Nebraska bands produced so much fantastic, diverse music in 2011 that they deserve the crux of my end-of-year list effort. After all, that's why Hear Nebraska exists.
I began my 2011 with a knot in my gut, excited about launching this website and terrified that it would either never happen or fail when it did. Luckily, when we went live Jan. 24 you were ready for it and proved to have a ravenous appetite for our state's world-class music. We ended the year with the release of our first compilation album, which is in my opinion the best Nebraska music compilation ever produced. Bold, sure. But the songs are that good.
Between and around those two events, I spent the year assigning, editing and writing stories, shooting and editing videos and managing Hear Nebraska. That work came between and around a rewarding day job while surrounded by wonderful family and ever-growing friends. It was one of the best years of my life, and it has a killer soundtrack
Frontman and piano/saxophone key pusher Chris Machmuller and his band are going to be compared to Bruce Springsteen — there's no use fighting it. Blame it on the emotion in his words and cleaner-than-The-Boss's voice. His bandmates are among Omaha's finest. It's a Heartland rock cocktail cut with one part top-shelf scotch, one part dirty dishwater.
There's something '90s rock about this young Omaha band. Listen to the first track, “Opener,” and you'll see what I mean. It's a driving, haunting momentum builder that feels meant for MTV's Buzz Bin album. Where you at, Kurt Loder?
Since when do I have the patience to listen to music without lyrics? I guess, since now. I blame Masses for extending my attention span from 2.5 minutes to sometimes more than 7. This dynamic instrumental rock band from Lincoln tells stories through hooks and guitar-heavy ebbs and flows.
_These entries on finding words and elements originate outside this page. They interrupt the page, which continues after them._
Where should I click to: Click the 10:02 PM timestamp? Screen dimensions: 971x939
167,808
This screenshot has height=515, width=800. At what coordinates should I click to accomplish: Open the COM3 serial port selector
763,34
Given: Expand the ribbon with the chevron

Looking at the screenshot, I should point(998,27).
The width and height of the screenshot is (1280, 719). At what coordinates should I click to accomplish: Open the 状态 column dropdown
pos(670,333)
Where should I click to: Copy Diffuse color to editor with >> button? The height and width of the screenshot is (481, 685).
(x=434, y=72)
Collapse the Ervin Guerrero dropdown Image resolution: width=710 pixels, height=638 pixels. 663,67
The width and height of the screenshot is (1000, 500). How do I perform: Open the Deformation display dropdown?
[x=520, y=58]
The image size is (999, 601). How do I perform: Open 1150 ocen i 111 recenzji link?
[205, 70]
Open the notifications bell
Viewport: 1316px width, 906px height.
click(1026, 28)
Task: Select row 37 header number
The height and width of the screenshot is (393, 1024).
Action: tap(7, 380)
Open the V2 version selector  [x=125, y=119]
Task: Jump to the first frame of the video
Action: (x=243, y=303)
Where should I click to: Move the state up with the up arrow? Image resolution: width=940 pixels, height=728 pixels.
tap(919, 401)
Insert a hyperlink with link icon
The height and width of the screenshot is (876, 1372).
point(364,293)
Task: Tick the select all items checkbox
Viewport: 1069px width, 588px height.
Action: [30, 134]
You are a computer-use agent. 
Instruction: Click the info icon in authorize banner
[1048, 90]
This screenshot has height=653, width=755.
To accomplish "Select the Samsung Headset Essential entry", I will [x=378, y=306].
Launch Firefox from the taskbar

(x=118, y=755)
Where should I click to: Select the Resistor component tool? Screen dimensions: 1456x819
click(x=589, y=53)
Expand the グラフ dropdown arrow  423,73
Husband-wife duo Chris Senseney and Stephanie Drootin-Senseney tell vivid, gritty stories — with just a little pop sweetness — in their debut album, which features 11 standouts among its 11 tracks. It's outlaw country for reformed souls. Listen to it on a road trip.
Adam Hawkins and his band build, build, build to a pummeling, orchestral riot before they disappear, leaving him alone in the spotlight, strumming his guitar and whistling to a pitch-black theater in It's True's post-breakup reunion album. These eight tracks — featuring evocative, clever stories — illustrate Hawkins' unique songwriting abilities, while his Nebraska All-Star supporting cast's instruments add dense, emotional layers that make this record outstanding.
Seven dusty, sincere, honest folk songs from the voice and tales of an everyman, Dan McCarthy's third full-length evokes amusing, engaging images and tells the kind of timeless stories you might hear by saddling up to a traveling watch salesman at a diner.
Take a little UUVVWWZ, a little Rent Money Big and a little Her Flyaway Manner and you'll be pretty close to this band's distinctively Lincoln sound. Add a lot of wildman Tim Carr's (Gooses) vocals and aesthetic and you'll nail it.
Shows of the Year
1. JKutchma, Gerardo Meza and Ken Morton at the Parish Project on April 16, 2011
Kutchma (Durham, N.C. Springsteen-punk band Red Collar), Meza (The Mezcal Brothers) and Morton (The Allendales) passed around a bottle of whiskey and performed an acoustic round for hours to a dozen-or-so lucky folks, culminating with an impromptu, collaborative singalong. You can't get this one back.
2. Frontier Ruckus at Slowdown Jr. on April 5, 2011
My favorite band I discovered while living in Michigan, Matthew Milia and company made a whole bunch of new fans during an intimate show that concluded with Frontier Ruckus playing on the floor, surrounded by the crowd. Love Drunk shot this video with the band before the performance.
3. Chuck Ragan at Duffy's Tavern on Dec. 1, 2011
As nice a guy as you'll meet, the Hot Water Music frontman writes blue-collar folk songs and sings his heart out performing them. He packed Duffy's Tavern on a Thursday (not often done) with a crowd that was as passionate about his music as he is.